The news media jumped on the Woodward story like white on rice. It had all the elements: glamorous, socially prominent people with headline names. Wealth. Power. Violent death. And, above all, mystery. Had Woodward's shooting really been an accident? Or was it murder?
If it was murder, a possible motive soon surfaced - adding the titillating element of sex to the brew. A private detective, hired by Ann Woodward to shadow her husband periodically for seven years to see if he was cheating on her, went to the police. He said she provided him with the names of a dozen women she suspected of trying to wreck her marriage. Police began tracking down the women.
Concurrently, society figures circulated reports that William Woodward's relatives had opposed his marriage to Ann. Those reports were bolstered when the family hired a private detective to conduct his own investigation of the shooting. Conflicting stories surfaced on how much money Ann Woodward would receive from her husband's fortune, but the family lawyer said she would get millions.
When Ann Woodward emerged from the hospital, after missing her husband's funeral, she was questioned by detectives and told she would be called before a grand jury. While she was waiting to testify, police came upon a witness who supported her prowler story - a burglar who reported being in the Woodward mansion at the time of the shooting and hearing the shotgun blasts.
"His name was Paul Wirths," says Edward Curran, then a Nassau detective and now president of the state retired police officers' association. "He'd been driving us crazy. We knew his M.O., we knew what crimes he was committing, but we just couldn't catch him."
Wirths was arrested in a Suffolk case. "The police out there turned him over to us," Curran says. "We wanted to talk to him, as well as other burglars, about the Woodward case. We took him to the Woodward house. He told us: I was in the house. I heard the shots.' " Wirths said he immediately fled and took refuge in a barn.

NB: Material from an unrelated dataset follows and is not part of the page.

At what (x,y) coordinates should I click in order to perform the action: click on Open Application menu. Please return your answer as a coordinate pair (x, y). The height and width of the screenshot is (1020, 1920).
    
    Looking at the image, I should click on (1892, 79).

Police were skeptical at first, but Wirths told them he had broken a tree limb while climbing into a mansion window and had hidden briefly in a closet containing a safe. "We checked and found the broken tree limb, the closet and the safe," Curran says. "You couldn't do much better than that."
Ann Woodward appeared before the grand jury three weeks after the shooting. She testified for only 25 minutes, and the grand jury quickly cleared her. Some said she received preferred treatment because of her station, but others contended Wirths' story assured she would walk.
After a suitable mourning period, she resumed her participation in the social whirl. Years later, her story provided the underlying themes for two novels - Dominick Dunne's "The Two Mrs. Grenvilles" and Truman Capote's "Answered Prayers."
The questions about her husband's death never faded. In 1975, friends say, she was shown an advance copy of Esquire magazine excerpts from Capote's forthcoming book. In Capote's version of the story, the character based on Ann Woodward was guilty of murder.
Not long afterward, the same year, some say because of anguish over Capote's account, Ann Woodward killed herself in her Park Avenue home. She took with her the answers to any lingering questions about just what happened at her North Shore mansion on the night of that glittering party honoring the duchess of Windsor.